### Exercise brief
The task calls for the line containing "Amy SF (78, 1287)" and all later lines, through the end of the entries below, to be set down exactly and without pictures.

### Source information
┄┄┄┄┄┄┄┄┄┄

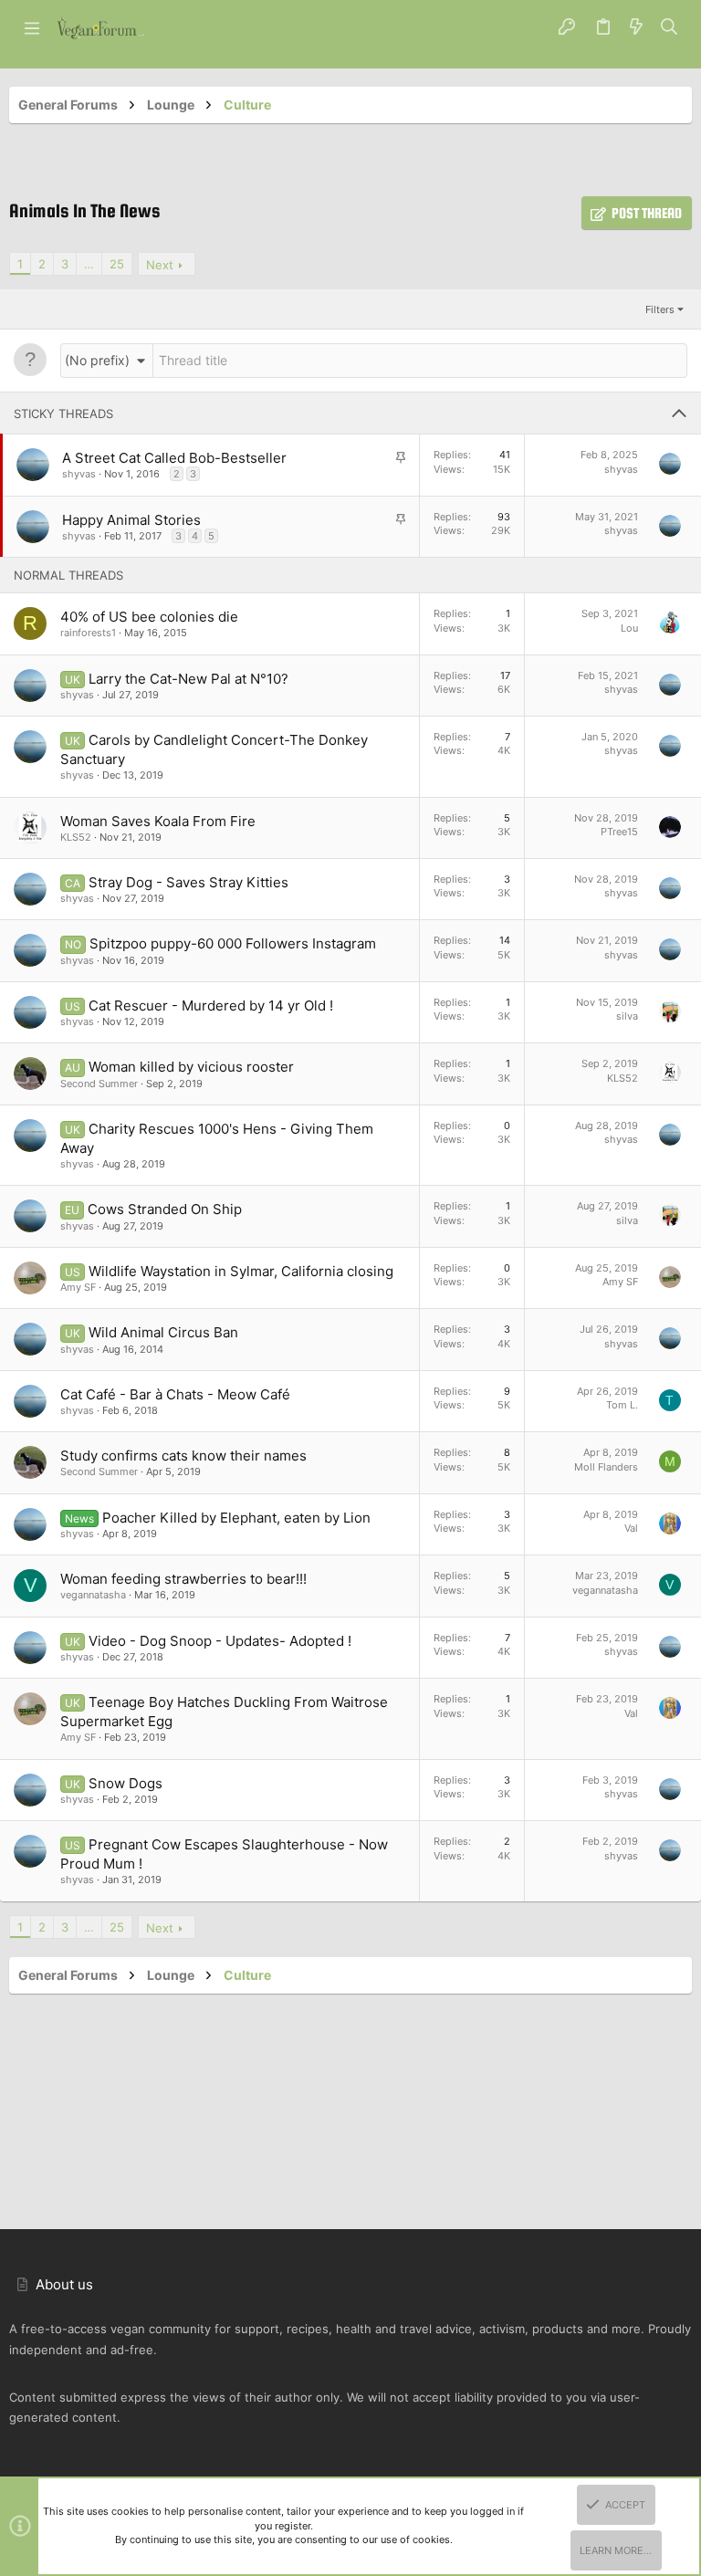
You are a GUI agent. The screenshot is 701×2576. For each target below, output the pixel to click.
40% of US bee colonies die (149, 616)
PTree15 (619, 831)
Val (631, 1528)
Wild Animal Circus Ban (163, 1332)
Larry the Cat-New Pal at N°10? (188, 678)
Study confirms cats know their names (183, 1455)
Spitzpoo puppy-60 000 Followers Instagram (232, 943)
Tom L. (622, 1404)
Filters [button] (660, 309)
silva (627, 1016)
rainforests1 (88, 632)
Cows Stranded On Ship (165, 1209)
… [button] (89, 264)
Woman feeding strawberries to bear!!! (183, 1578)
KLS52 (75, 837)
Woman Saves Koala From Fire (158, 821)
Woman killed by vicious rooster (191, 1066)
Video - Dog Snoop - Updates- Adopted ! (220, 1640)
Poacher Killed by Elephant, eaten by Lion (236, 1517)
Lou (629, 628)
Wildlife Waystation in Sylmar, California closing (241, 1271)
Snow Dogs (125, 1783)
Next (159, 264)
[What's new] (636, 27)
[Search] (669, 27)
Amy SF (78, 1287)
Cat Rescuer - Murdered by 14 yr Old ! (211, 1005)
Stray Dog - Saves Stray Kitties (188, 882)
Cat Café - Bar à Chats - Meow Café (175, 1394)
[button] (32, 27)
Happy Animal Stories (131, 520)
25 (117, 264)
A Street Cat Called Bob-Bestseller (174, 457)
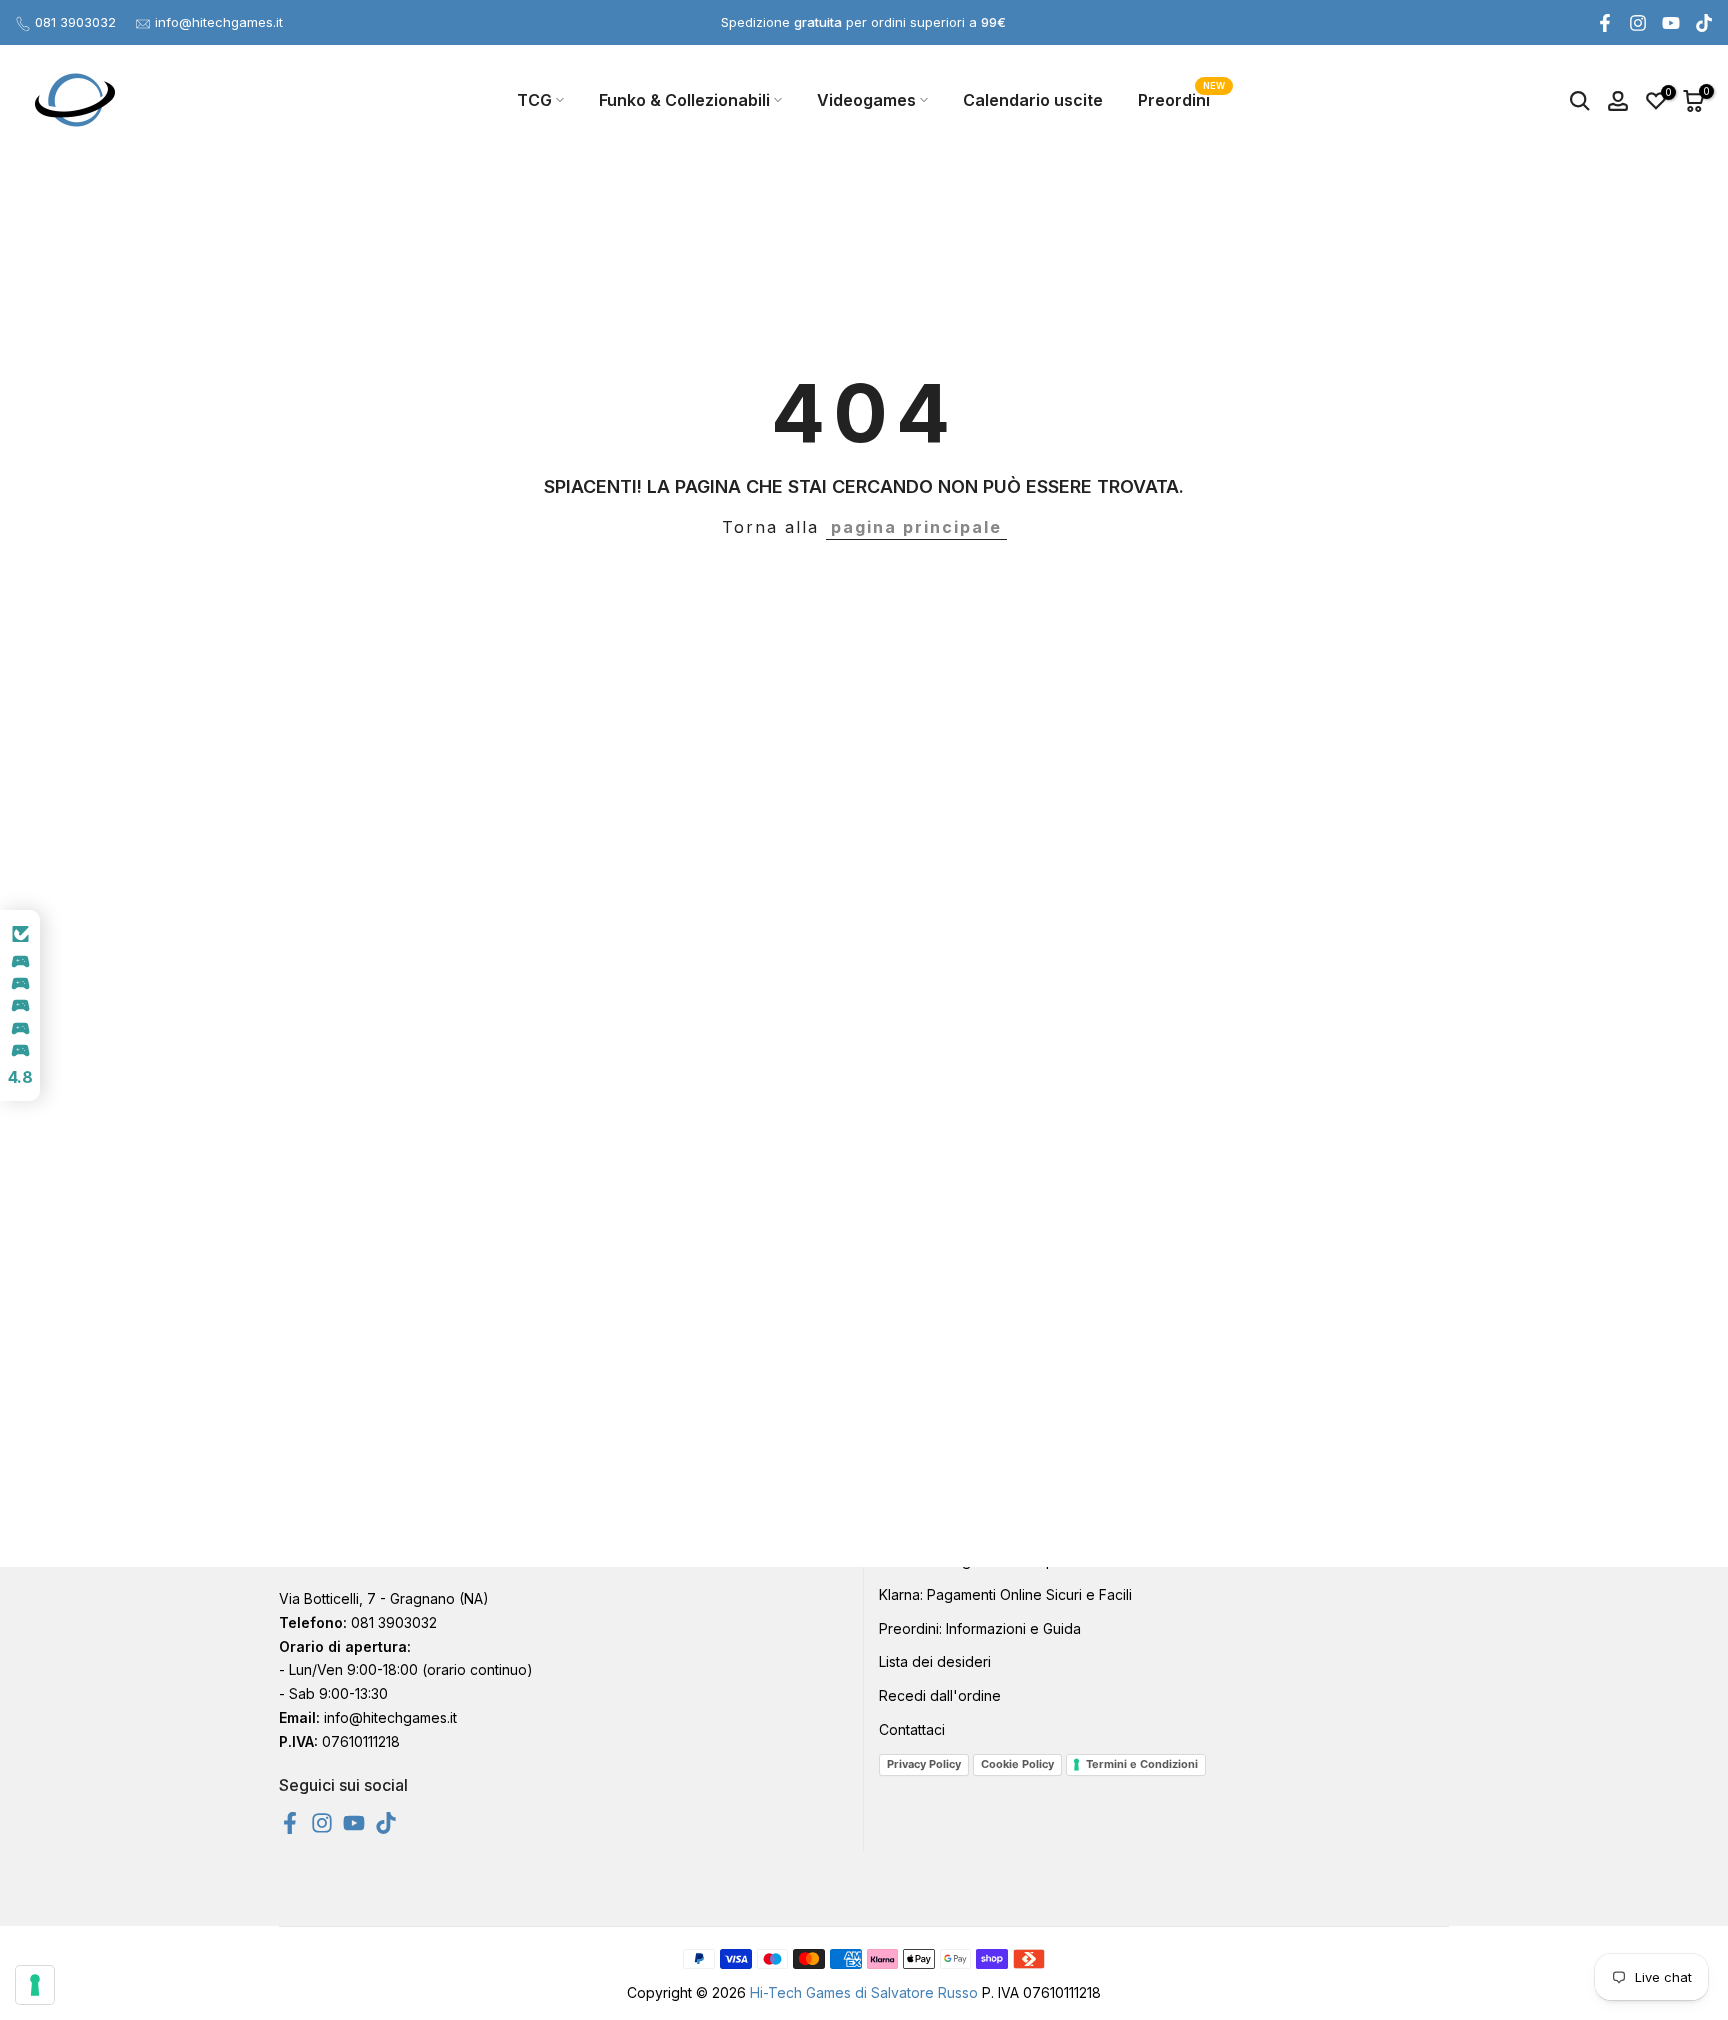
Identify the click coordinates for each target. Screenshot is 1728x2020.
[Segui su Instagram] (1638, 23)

┄┄┄┄┄┄┄┄┄┄

### Expected answer
Amy SF (78, 1287)
Cat Rescuer - Murdered by 14 yr Old ! (211, 1005)
Stray Dog - Saves Stray Kitties (188, 882)
Cat Café - Bar à Chats - Meow Café (175, 1394)
[button] (32, 27)
Happy Animal Stories (131, 520)
25 (117, 264)
A Street Cat Called Bob-Bestseller (174, 457)
Identify the click coordinates for each target. Screenshot is 1728x2020.
[Segui su Instagram] (1638, 23)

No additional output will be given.